El nuevo decreto ignora completamente este proceso establecido, ordenando una transferencia inmediata de los recursos que, según Asofondos, superan los $25 billones de pesos. Lo más preocupante es que estos fondos no irían al Banco de la República como establece la ley, sino directamente a las arcas de Colpensiones, donde se utilizarían para financiar el pago de pensiones actuales en lugar de conservarse como ahorro individual para la vejez de los afiliados.
Materialización acelerada de la expropiación pensional
Expertos en derecho constitucional y pensiones han señalado que este decreto sería abiertamente ilegal, ya que desconoce uno de los pocos artículos de la reforma que se mantienen vigentes mientras la Corte Constitucional realiza su estudio. Sin embargo, el problema trasciende la mera ilegalidad formal.

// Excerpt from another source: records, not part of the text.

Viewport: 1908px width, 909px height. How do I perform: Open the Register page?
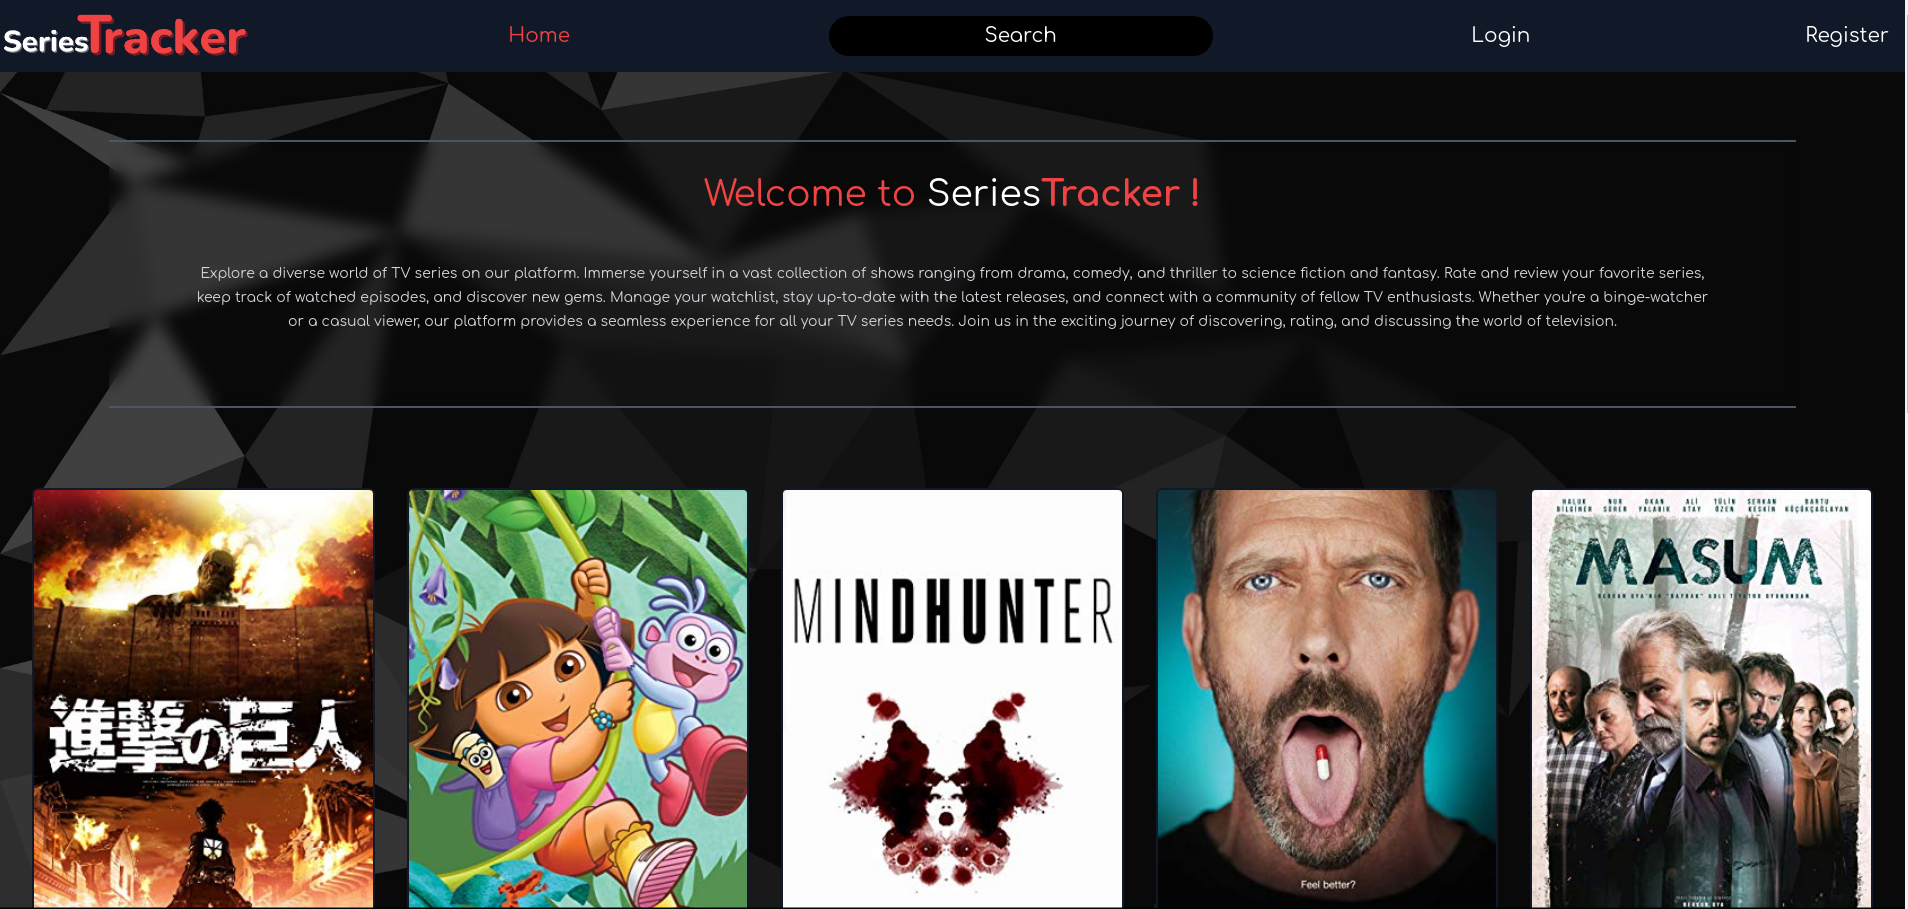[x=1846, y=35]
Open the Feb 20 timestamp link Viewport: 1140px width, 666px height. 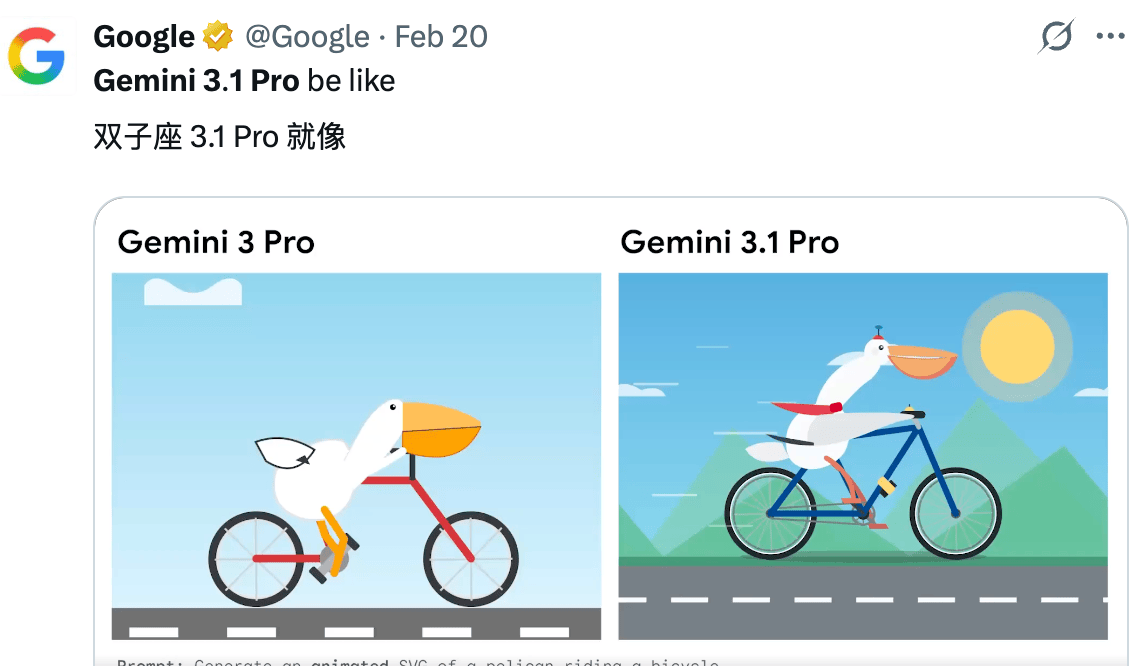point(441,37)

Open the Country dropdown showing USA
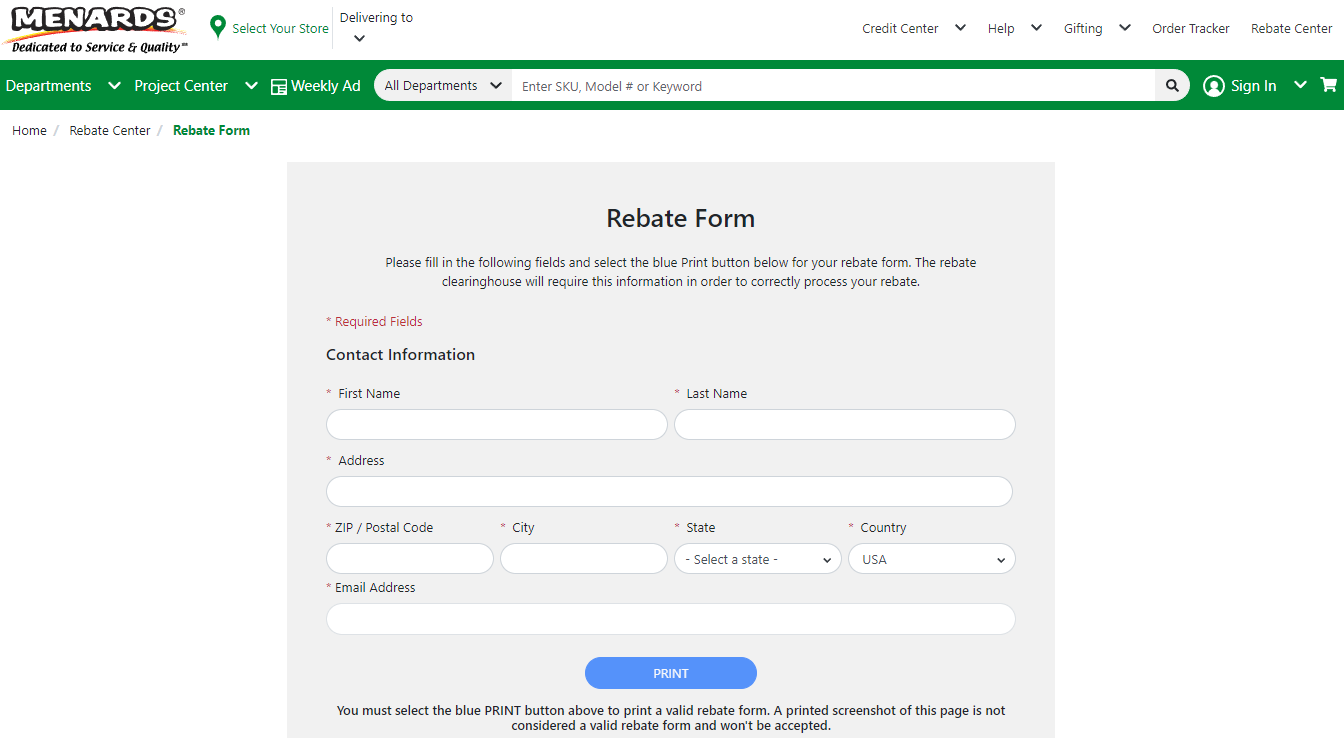pos(931,559)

"Este decreto simplemente acelera el proceso confiscatorio que ya estaba contemplado en la reforma pensional", explica un analista del sector. "Antes, la expropiación se materializaba cuando el afiliado cumplía la edad legal de pensión. Ahora el gobierno pretende ejecutarla en apenas 15 días, sin respetar los plazos ni los procedimientos establecidos".
La medida sigue exactamente la lógica de una reforma que obliga a los colombianos a cotizar en un esquema piramidal, donde el dinero deja de ahorrarse e invertirse productivamente para destinarse exclusivamente al financiamiento de pensiones actuales. Un sistema que, según críticos, es insostenible a largo plazo.
Estrategia electoral y consecuencias fiscales
Analistas políticos sugieren que el gobierno es consciente de la ilegalidad del decreto, pero confía en la lentitud de la justicia colombiana para expedirlo, tomar los $25 billones en plena época electoral y, cuando meses después sea anulado por los tribunales, argumentar que el dinero ya fue utilizado para cubrir obligaciones de Colpensiones.
La estrategia, según expertos, consistiría en luego "compensar" estos recursos con fondos del presupuesto nacional, que muy probablemente saldrían de los impuestos de todos los colombianos. Este año, Colpensiones ya solicitó más de $30 billones del presupuesto nacional para mantenerse operativa, lo que revela la profundidad del déficit del sistema público de pensiones.
Con este decreto, el gobierno utilizaría el ahorro privado de los colombianos para cubrir el déficit de Colpensiones y aliviar simultáneamente la presión sobre las finanzas públicas, liberando caja fiscal inmediatamente después de expropiar los recursos de los ahorradores. Una maniobra que muchos califican como doblemente perjudicial para los ciudadanos.
Reacciones y perspectivas futuras
El sector de las AFP ha manifestado su preocupación por esta medida, señalando que representa un golpe devastador a la confianza en el sistema de ahorro privado. Mientras tanto, quienes originalmente apoyaron la reforma pensional pero ahora critican este decreto específico enfrentan preguntas incómodas sobre la coherencia de sus posiciones.
El borrador de decreto evidencia la urgencia fiscal del gobierno y su determinación de utilizar todos los recursos disponibles, incluido el ahorro pensional privado, para financiar sus compromisos inmediatos. Una situación que plantea serias dudas sobre la sostenibilidad del sistema de pensiones colombiano y la protección real del ahorro de los trabajadores.